▶ **Brief A**
Copy the entries from the line containing "Task: Select the HeatBackward" through the line containing "Action: pyautogui.click(x=42, y=82)", inclusive, reproducing them verbatim.

Current is 1:2.5+dfsg-5ubuntu10.16, and while there is a security update for 1:2.5+dfsg-5ubuntu10.17 incoming we can - as discussed - test from a ppa.

To stay ahead of the soon to be expected 1:2.5+dfsg-5ubuntu10.17 I'll call mine 1:2.5+dfsg-5ubuntu10.18~ppa1 (actually skipping 17 for now so you stay ahead in testing).

@Yasmins - actually your email address to be correctly referred to in headers/changelog would be nice - so far I go with (IBM) as an address :-)

The proposed fix is now building in [1] and should be available in ~1h.
@Po-Hsu and Yasmins: please check this ppa build with your tests. If they are good and my regression tests pass as well we are as prepared as we can be to fix this when the security update is complete.

[1]: https://launchpad.net/~ci-train-ppa-service/+archive/ubuntu/3120

description: updated

Prepped SRU template here in the bug, also the builds in the ppa are complete.

Tested this new build and they're good. You can use my IBM email address that's fine :-)

Also passed all regression tests on ppc without a hickup.
Other than waiting for the security update to pass we are ready.

I refreshed the tested changes on top of the security update and pushed it for SRU review into Xenial.

Changed in qemu (Ubuntu Xenial):
status: Triaged → In Progress

Waiting for the SRU Team to ack it into x-proposed now

Hello Po-Hsu, or anyone else affected,

Accepted qemu into xenial-proposed. The package will build now and be available at https://launchpad.net/ubuntu/+source/qemu/1:2.5+dfsg-5ubuntu10.21 in a few hours, and then in the -proposed repository.

▶ **Brief B**
In the qemu bug thread, what version number was given to the PPA test build?

▶ **Records provided**
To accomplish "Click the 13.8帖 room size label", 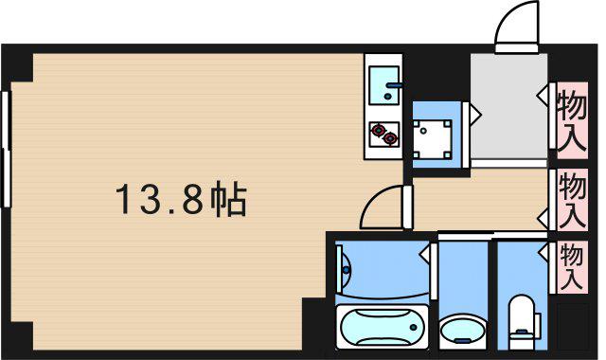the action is coord(181,200).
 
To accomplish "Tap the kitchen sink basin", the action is coord(383,85).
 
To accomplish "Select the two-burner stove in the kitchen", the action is coord(384,135).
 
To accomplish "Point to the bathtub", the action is coord(383,327).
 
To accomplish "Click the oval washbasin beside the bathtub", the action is coord(462,332).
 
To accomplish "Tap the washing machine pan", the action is coord(432,139).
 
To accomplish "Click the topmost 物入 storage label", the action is coord(572,120).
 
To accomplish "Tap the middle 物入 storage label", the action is coord(572,200).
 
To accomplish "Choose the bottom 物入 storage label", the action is coord(572,266).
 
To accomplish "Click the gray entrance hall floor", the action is coord(508,105).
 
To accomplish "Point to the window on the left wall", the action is coord(6,149).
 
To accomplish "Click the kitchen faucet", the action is coord(393,88).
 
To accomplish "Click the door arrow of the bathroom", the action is coord(425,255).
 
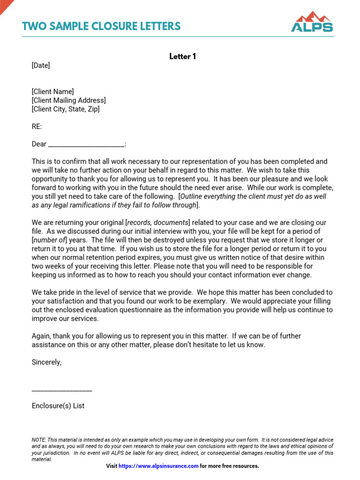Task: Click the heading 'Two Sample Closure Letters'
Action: pos(101,26)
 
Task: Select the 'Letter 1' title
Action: pos(182,56)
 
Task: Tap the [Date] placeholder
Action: pos(41,66)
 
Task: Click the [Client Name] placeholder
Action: pos(52,92)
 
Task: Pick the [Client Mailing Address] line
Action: pos(68,100)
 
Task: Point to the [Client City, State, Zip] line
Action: pos(66,109)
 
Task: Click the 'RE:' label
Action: pos(37,127)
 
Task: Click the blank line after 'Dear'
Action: pos(87,144)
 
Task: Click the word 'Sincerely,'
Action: pos(46,362)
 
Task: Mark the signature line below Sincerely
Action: pos(62,390)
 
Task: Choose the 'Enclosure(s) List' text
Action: pos(58,406)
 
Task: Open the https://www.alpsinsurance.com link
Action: pos(158,466)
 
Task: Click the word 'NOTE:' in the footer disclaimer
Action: pos(38,440)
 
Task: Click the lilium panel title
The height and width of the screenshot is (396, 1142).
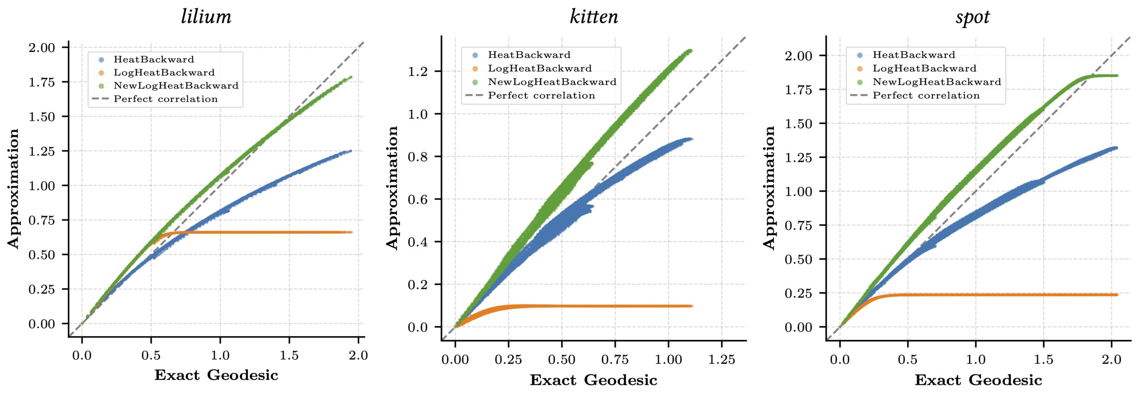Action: pyautogui.click(x=206, y=17)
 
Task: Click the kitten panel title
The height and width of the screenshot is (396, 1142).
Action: pyautogui.click(x=594, y=17)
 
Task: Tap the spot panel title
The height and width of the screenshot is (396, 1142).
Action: pyautogui.click(x=972, y=17)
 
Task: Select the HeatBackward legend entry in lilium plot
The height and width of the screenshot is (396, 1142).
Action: pyautogui.click(x=153, y=59)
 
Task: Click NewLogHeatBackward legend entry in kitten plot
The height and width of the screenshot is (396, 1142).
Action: pyautogui.click(x=552, y=82)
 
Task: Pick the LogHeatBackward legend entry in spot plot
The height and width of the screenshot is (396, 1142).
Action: pyautogui.click(x=924, y=69)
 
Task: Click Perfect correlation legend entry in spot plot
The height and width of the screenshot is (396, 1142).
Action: pyautogui.click(x=926, y=95)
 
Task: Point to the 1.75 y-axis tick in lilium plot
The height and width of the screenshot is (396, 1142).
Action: pyautogui.click(x=42, y=82)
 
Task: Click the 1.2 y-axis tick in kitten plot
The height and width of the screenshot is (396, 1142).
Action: pyautogui.click(x=418, y=71)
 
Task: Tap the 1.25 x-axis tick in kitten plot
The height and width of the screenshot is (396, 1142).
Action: pyautogui.click(x=721, y=359)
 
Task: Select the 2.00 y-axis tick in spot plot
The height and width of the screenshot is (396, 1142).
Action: pyautogui.click(x=799, y=56)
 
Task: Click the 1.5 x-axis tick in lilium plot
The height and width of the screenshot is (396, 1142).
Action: pyautogui.click(x=289, y=355)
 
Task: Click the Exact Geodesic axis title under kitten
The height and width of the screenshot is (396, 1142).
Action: pyautogui.click(x=593, y=380)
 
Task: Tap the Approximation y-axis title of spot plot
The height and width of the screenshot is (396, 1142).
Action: pyautogui.click(x=769, y=187)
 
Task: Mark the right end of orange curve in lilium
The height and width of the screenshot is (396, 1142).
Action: pyautogui.click(x=351, y=232)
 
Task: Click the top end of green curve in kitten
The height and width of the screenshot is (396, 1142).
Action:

▶ **Complete answer A**
Task: Select the HeatBackward legend entry in lilium plot
The height and width of the screenshot is (396, 1142).
Action: pyautogui.click(x=153, y=59)
 
Task: Click NewLogHeatBackward legend entry in kitten plot
The height and width of the screenshot is (396, 1142).
Action: pyautogui.click(x=552, y=82)
 
Task: Pick the LogHeatBackward legend entry in spot plot
The height and width of the screenshot is (396, 1142).
Action: pyautogui.click(x=924, y=69)
 
Task: Click Perfect correlation legend entry in spot plot
The height and width of the screenshot is (396, 1142).
Action: pyautogui.click(x=926, y=95)
 
Task: Point to the 1.75 y-axis tick in lilium plot
The height and width of the screenshot is (396, 1142).
Action: pyautogui.click(x=42, y=82)

▶ **Complete answer B**
1:2.5+dfsg-5ubuntu10.18~ppa1